The next state, 5, now becomes the current state.  Because 5 is the goal state, we ' ve finished one episode. Our agents ' s brain now contains an updated matrix Q as:

For the next episode, we start with a randomly chosen initial state. This time and we have the state 3 as our initial state.

Look at the fourth row of Matrix R;  It has 3 possible actions:go to state 1, 2 or 4. By the random selection, we select to go to the state 1 as our action.

Now we imagine the that we is in the State 1.  Look at the second row of reward matrix R (i.e. State 1).  It has 2 possible actions:go to state 3 or State 5. Then, we compute the Q value:

Q (state, action) = R (State, action) + Gamma * Max[Q (next state, all actions)]

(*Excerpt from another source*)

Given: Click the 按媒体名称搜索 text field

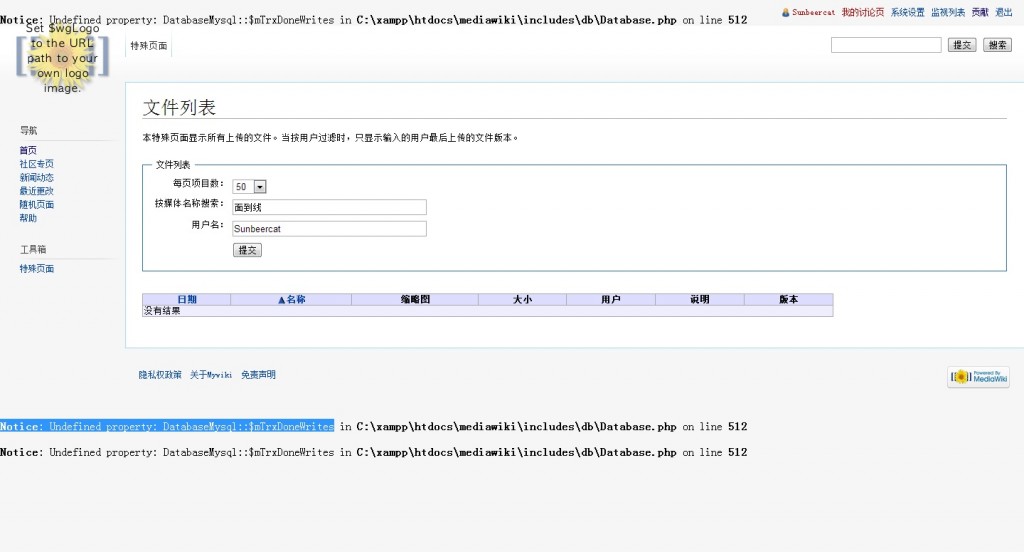Looking at the screenshot, I should click(x=329, y=207).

Q (1, 5) = R (1, 5) + 0.8 * Max[q (1, 2), Q (1, 5)] = 0 + 0.8 * MAX (0, 100) = 80

We use the updated matrix Q from the last episode.  Q (1, 3) = 0 and Q (1, 5) = 100.  The result of the computation is Q (3, 1) = Because the reward is zero. The Matrix Q becomes:

The next state, 1, now becomes the current state. We repeat the inner loop of the Q learning algorithm because State 1 are not the same as the goal state.

So, starting the new loop with the current state 1, there is both possible actions:go to state 3, or go to state 5. By lucky Draw, we action selected is 5.

Now, the imaging we ' re in the State 5, there is three possible actions:go to the State 1, 4 or 5. We compute the Q value using the maximum value of these possible actions.

Q (state, action) = R (State, action) + Gamma * Max[Q (next state, all actions)]

Q (1, 5) = R (1, 5) + 0.8 * Max[Q (5, 1), Q (5, 4), Q (5, 5)] = 100 + 0.8 * 0 = 100

The updated entries of matrix Q, Q (5, 1), Q (5, 4), Q (5, 5), is all zero.  The result of this computation for Q (1, 5) is a because of the instant reward from R (5, 1). This result does the Q matrix.

Because 5 is the goal state and we finish this episode. Our agents ' s brain now contain updated matrix Q as:

If our agents learns more through further episodes, it'll finally reach convergence values in matrix Q like:

This matrix Q, can and be normalized (i.e.; converted to percentage) by dividing all Non-zero entries by the highest numb ER (the case):

Once The matrix Q gets close enough to a state of convergence and we know our agents have learned the most optimal paths to the  Goal state. Tracing the best sequences of States are as simple as following the links with the highest values at each state.

For example, from initial state 2, the agent can use the matrix Q as a guide:

From state 2 The maximum Q values suggests the action to go to state 3.

From state 3 The maximum Q values suggest and Alternatives:go to state 1 or 4. Suppose we arbitrarily choose to go to 1.

From state 1 The maximum Q values suggests the action to go to state 5.

Thus the sequence is 2-3-1-5.

q-learning Algorithm Learning-1

Contact Us

The content source of this page is from Internet, which doesn't represent Alibaba Cloud's opinion; products and services mentioned on that page don't have any relationship with Alibaba Cloud. If the content of the page makes you feel confusing, please write us an email, we will handle the problem within 5 days after receiving your email.

If you find any instances of plagiarism from the community, please send an email to: info-contact@alibabacloud.com and provide relevant evidence. A staff member will contact you within 5 working days.

A Free Trial That Lets You Build Big!

Start building with 50+ products and up to 12 months usage for Elastic Compute Service

  • Sales Support

    1 on 1 presale consultation

  • After-Sales Support

    24/7 Technical Support 6 Free Tickets per Quarter Faster Response

  • Alibaba Cloud offers highly flexible support services tailored to meet your exact needs.